◆ **Work order**
Extract every line below that contains the word "accomplish".

◆ **Supplied entries**
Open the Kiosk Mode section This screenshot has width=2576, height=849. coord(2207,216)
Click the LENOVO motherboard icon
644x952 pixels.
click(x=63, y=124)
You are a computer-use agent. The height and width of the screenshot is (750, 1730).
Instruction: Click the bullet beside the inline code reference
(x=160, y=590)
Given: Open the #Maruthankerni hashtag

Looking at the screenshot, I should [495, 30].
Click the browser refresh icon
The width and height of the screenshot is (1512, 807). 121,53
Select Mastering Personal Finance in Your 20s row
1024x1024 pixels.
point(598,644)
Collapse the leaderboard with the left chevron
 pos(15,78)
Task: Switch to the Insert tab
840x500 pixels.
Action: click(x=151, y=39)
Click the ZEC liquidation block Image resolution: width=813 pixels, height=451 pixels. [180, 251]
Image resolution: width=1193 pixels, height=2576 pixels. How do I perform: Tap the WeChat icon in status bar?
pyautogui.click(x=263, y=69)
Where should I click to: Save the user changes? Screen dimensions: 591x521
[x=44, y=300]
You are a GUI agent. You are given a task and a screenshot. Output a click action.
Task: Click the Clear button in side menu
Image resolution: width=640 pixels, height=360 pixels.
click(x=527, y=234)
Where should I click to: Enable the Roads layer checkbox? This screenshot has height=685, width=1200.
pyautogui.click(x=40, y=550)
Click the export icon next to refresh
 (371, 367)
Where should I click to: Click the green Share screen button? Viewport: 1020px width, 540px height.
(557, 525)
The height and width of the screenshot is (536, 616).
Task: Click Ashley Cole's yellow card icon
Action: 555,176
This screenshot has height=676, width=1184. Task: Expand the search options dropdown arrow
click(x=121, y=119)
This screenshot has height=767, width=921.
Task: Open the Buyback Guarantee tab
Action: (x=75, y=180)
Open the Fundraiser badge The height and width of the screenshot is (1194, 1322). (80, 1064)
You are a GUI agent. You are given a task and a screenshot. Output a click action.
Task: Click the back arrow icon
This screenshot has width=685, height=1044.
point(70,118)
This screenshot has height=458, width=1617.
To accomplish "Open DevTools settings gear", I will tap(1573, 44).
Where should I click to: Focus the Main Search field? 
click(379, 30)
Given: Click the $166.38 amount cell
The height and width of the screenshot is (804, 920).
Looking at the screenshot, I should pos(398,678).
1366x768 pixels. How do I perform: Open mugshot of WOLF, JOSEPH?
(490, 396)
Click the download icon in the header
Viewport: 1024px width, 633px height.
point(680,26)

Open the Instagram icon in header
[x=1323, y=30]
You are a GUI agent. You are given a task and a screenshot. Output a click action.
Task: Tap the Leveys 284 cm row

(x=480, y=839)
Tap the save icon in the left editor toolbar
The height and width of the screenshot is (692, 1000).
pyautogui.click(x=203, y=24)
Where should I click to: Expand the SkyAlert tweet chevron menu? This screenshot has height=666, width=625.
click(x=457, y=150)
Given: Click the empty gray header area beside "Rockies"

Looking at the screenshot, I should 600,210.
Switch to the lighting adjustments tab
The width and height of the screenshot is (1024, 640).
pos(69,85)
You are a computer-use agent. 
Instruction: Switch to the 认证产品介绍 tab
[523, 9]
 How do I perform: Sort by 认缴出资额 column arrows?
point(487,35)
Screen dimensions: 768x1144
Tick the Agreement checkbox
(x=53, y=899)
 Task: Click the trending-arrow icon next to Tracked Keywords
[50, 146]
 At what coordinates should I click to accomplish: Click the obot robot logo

◆ **Problem solution**
To accomplish "Open DevTools settings gear", I will tap(1573, 44).
 At what coordinates should I click to accomplish: Click the obot robot logo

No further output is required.